Il decreto che blocca la cessione dei crediti e lo sconto in fattura ha, però, anche altri effetti negativi. Quello di rappresentare un ultimo cambiamento su un provvedimento che ha registrato una modifica ogni 45 giorni. “Hanno bloccato tutto senza risolvere il passato e senza vedere un futuro – critica Federica Brancaccio – Lavoriamo invece ad una misura di lungo periodo, strutturale, senza cambiamenti in corso, che sia sostenibile per lo Stato e favorisca la transizione che tutti chiedono.
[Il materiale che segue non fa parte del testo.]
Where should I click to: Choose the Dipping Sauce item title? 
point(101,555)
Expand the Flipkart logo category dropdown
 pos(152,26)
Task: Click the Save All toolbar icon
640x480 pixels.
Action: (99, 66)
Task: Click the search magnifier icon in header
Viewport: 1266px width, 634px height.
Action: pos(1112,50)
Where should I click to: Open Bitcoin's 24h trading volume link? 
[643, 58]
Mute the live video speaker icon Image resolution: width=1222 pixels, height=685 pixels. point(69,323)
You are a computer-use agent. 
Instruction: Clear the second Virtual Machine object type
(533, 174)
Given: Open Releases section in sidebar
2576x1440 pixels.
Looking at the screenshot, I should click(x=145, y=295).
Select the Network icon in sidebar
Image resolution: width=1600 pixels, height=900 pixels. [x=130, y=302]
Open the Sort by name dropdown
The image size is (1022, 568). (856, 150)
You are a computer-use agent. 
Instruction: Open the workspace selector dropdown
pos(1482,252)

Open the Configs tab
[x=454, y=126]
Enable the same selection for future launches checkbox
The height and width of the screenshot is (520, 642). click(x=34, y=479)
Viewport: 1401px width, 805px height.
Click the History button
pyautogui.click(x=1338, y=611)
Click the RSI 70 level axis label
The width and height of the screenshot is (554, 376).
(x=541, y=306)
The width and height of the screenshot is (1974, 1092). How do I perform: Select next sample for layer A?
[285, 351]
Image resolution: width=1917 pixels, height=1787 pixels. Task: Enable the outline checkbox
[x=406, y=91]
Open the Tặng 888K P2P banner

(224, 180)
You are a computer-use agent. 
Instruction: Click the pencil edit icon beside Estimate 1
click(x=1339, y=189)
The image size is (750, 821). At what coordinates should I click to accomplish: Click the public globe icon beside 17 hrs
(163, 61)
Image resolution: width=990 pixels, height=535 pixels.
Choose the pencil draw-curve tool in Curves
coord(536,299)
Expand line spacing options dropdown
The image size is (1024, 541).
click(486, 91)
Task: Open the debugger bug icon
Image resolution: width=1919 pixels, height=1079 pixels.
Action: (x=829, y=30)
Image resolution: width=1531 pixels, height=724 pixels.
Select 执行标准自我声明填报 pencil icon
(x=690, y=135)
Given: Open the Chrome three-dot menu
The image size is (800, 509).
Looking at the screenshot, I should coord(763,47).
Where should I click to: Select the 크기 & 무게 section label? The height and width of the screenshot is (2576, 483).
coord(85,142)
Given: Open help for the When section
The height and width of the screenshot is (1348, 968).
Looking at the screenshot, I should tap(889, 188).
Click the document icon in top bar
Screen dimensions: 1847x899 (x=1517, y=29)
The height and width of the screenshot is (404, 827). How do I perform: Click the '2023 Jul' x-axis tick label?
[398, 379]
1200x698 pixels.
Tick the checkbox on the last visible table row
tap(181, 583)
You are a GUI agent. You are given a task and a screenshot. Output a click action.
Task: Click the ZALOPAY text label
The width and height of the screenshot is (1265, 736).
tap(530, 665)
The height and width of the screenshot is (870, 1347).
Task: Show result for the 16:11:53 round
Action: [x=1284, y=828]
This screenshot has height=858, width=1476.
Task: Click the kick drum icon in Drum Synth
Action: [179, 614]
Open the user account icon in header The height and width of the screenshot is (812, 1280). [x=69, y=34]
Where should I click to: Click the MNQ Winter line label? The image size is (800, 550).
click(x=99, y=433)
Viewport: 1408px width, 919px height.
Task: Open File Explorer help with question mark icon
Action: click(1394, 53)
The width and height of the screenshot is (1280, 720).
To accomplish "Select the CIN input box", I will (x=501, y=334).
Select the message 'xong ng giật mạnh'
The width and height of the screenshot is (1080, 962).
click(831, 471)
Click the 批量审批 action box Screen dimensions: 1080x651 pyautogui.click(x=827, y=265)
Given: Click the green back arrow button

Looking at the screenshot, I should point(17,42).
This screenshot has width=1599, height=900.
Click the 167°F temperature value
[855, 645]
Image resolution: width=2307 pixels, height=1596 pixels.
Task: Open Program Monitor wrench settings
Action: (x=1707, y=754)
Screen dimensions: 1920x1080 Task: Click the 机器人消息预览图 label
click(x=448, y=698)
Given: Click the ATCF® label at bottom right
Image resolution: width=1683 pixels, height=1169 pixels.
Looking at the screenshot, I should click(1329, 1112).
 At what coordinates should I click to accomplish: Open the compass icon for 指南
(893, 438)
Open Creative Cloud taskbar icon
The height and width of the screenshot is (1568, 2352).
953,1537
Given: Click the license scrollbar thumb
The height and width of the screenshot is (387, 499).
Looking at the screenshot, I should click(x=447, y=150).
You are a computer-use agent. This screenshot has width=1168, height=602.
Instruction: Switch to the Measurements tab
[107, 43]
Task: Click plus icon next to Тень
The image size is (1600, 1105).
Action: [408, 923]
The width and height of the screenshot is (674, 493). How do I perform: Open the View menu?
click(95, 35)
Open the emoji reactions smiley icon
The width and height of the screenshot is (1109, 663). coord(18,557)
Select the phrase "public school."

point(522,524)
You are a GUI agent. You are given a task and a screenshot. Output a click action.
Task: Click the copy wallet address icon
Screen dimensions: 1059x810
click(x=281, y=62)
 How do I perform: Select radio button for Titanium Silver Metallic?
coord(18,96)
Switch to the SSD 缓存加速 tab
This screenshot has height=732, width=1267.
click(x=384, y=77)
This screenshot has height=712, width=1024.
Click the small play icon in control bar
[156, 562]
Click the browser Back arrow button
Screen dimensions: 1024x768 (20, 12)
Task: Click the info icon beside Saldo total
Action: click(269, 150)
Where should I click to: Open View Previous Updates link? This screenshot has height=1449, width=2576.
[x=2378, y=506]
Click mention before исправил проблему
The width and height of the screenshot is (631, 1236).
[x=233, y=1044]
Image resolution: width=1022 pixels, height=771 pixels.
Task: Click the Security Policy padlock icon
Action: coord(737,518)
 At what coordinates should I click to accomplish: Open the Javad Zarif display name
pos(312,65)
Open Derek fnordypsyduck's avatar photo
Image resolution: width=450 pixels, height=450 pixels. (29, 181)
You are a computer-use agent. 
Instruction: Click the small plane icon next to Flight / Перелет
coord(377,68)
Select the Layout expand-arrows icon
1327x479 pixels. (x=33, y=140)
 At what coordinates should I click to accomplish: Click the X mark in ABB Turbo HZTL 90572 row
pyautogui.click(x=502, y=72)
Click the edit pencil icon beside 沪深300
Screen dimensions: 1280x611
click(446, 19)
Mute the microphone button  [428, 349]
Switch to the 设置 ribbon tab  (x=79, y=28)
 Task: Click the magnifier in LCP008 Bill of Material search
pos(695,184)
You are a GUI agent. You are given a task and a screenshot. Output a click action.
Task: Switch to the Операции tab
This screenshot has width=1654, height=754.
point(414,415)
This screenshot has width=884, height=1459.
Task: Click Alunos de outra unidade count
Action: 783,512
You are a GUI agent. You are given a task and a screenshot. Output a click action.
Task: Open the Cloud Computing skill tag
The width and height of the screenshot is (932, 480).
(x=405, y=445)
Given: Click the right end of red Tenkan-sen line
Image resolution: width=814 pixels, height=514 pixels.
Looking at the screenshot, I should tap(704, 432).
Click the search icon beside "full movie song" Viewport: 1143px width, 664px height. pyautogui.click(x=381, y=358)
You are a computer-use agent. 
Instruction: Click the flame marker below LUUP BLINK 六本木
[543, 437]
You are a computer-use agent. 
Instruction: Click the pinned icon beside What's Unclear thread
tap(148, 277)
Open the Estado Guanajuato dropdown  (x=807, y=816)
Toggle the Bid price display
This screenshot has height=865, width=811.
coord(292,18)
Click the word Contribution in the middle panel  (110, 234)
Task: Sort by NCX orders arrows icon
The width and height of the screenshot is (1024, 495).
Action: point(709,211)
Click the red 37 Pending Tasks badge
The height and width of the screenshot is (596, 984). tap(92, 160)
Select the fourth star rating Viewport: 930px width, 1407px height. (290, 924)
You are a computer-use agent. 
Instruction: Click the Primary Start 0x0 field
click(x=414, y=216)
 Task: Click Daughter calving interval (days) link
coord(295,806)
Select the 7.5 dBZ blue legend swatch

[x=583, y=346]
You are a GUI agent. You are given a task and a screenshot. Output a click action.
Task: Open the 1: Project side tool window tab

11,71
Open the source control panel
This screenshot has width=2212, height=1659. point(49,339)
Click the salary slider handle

Usando fondi europei”. Le ultime decisioni sono arrivate come una tagliola su un contesto nel quale non solo ci sono risorse incagliate. Ci sono – spiega la presidente dei costruttori – “moltissimi contenzioni tra condomini, professionisti, imprese, cittadini: ricevo messaggi di cittadini disperati e di imprese che hanno preso impegni e che ora non sanno come fare”. Questo “mina la fiducia tra Stato e cittadini, con un costo sociale altissimo: l’abbiamo visto anche con la partecipazione alle ultime elezioni, e ha anche un risvolto economico, negli investimenti. Se non ci si fida tutto si ferma”.

L’edilizia, invece, è un settore in grado di trainare l’economia e di portare innovazione. “Ci siamo dimenticati che il Superbonus è nato in un momento straordinario, quando l’economia si era fermata per il Covid – ricorda Brancaccio – Una misura straordinaria che, utilizzando un settore che ha da sempre un impatto anticiclico, ha portato risultati. L’economia del 2021-22 non si è fermata”. Il contributo al Pil “è notevolissimo” ma anche gli importi impegnati “abbiamo calcolato che per il 45 per cento rientrano il primo anno nelle casse dello Stato”.

C’è stato, infine, il problema delle truffe. Ma “hanno riguardato altri bonus, come quello sulle ‘facciate’, che non aveva molti controlli”. Inoltre l’Ance ha visto nel settore la nascita di 12mila imprese dal giorno alla notte: “Abbiamo chiesto che ai bonus potessero accedere solo quelle certificate”. E alla fine c’è stato anche un effetto paradosso: “Le società più sane sono partite dopo, hanno atteso i chiarimenti e sono rimaste intrappolate nella cessione dei crediti che le banche non riescono ad assorbire”.